Finally, regarding the nature of the J state, Dr Schapiro et al. state in their Comment that “according to many papers on bR, J is identified as a vibrationally excited ground state population.”⁴ However, the assignment of the J state, whether it represents an excited-state or ground-state species, remains under debate. Indeed, a series of theoretical and computational studies have assigned the J intermediate to a vibrationally hot ground-state species formed immediately after the decay of the excited I state,^12,13 and this interpretation has also been supported by several time-resolved experimental investigations.^11,14–16 In contrast, a theoretical study by Birge and co-workers proposed that the J intermediate possesses an electronically excited character,¹⁷ and this view was subsequently reinforced by a series of ultrafast spectroscopic studies providing experimental evidence that J retains excited-state features.^1,18–22 In our experiments, the observation of a τ₂ component associated with the 1820 cm⁻¹ vibronic coupling mode provides direct evidence of 2A_g⁻ character in the J state, supporting its assignment as an excited-state intermediate rather than a vibrationally hot ground-state species in bR.

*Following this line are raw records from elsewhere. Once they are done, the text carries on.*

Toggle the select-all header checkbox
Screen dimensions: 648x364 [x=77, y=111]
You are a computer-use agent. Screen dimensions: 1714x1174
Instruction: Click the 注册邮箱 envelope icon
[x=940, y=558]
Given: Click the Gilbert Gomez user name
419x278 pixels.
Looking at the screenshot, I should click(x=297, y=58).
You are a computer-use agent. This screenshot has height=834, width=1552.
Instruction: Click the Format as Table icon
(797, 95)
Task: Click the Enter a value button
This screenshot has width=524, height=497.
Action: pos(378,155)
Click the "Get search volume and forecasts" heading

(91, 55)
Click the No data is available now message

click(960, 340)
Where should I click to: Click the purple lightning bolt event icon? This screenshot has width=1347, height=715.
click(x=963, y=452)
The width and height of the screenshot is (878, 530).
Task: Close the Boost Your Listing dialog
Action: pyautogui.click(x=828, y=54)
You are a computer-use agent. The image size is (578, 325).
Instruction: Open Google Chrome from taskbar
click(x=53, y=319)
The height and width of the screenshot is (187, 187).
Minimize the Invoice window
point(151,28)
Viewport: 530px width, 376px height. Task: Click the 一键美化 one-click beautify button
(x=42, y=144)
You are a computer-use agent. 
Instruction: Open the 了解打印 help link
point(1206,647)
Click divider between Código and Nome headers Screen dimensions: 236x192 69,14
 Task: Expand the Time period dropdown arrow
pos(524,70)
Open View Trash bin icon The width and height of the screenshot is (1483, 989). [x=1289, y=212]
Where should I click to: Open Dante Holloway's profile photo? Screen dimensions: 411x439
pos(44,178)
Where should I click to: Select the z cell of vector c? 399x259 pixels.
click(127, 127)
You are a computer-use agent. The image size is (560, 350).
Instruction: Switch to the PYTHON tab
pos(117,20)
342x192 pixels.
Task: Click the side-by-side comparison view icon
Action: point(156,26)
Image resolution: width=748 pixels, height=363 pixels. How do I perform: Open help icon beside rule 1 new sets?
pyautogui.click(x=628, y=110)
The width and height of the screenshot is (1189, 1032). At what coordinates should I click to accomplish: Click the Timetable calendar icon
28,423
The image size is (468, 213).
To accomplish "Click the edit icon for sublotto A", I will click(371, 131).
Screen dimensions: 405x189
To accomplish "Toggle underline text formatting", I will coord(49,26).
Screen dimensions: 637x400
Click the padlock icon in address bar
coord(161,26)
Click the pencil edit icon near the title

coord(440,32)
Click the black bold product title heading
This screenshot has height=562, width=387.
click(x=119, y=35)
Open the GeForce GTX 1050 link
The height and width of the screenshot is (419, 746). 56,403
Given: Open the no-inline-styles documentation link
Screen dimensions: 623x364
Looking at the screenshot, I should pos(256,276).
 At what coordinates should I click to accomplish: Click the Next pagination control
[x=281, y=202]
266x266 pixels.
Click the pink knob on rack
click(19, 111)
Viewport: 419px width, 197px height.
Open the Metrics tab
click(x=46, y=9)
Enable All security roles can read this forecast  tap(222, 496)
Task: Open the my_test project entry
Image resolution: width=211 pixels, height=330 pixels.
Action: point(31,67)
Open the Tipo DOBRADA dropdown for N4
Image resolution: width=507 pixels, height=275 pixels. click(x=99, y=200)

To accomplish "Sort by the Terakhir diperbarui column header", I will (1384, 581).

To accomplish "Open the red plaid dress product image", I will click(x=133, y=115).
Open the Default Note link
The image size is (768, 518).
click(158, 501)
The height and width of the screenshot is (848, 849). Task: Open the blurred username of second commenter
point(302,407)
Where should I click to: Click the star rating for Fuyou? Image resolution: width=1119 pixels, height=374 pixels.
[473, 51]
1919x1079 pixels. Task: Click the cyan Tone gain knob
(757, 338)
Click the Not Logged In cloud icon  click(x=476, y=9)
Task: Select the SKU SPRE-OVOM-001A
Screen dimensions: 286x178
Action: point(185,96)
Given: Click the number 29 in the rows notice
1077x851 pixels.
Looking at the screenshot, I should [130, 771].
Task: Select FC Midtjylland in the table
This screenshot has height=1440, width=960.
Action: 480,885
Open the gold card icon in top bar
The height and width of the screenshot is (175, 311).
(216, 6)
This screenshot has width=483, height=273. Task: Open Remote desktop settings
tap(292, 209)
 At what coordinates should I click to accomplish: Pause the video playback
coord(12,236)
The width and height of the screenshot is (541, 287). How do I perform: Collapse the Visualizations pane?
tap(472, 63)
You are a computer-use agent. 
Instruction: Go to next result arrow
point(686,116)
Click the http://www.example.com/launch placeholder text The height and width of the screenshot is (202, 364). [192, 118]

3 Experimental validation of the FSRS interpretation through Archaerhodopsin-3

To further substantiate the validity of our FSRS interpretation of the AT-PSBR structural dynamics, particularly the assignment and photochemical roles of the I and J intermediates, we have conducted additional FSRS experiments on a related microbial rhodopsin system, AR3. This protein shares the same retinal chromophore as bR but exhibits distinct hydrogen bond network and structural environments within its binding pocket (see Fig. 1a). Importantly, AR3 has been extensively characterized by Dr Haacke et al. in their recent work,²³ providing a well-established reference framework for comparison.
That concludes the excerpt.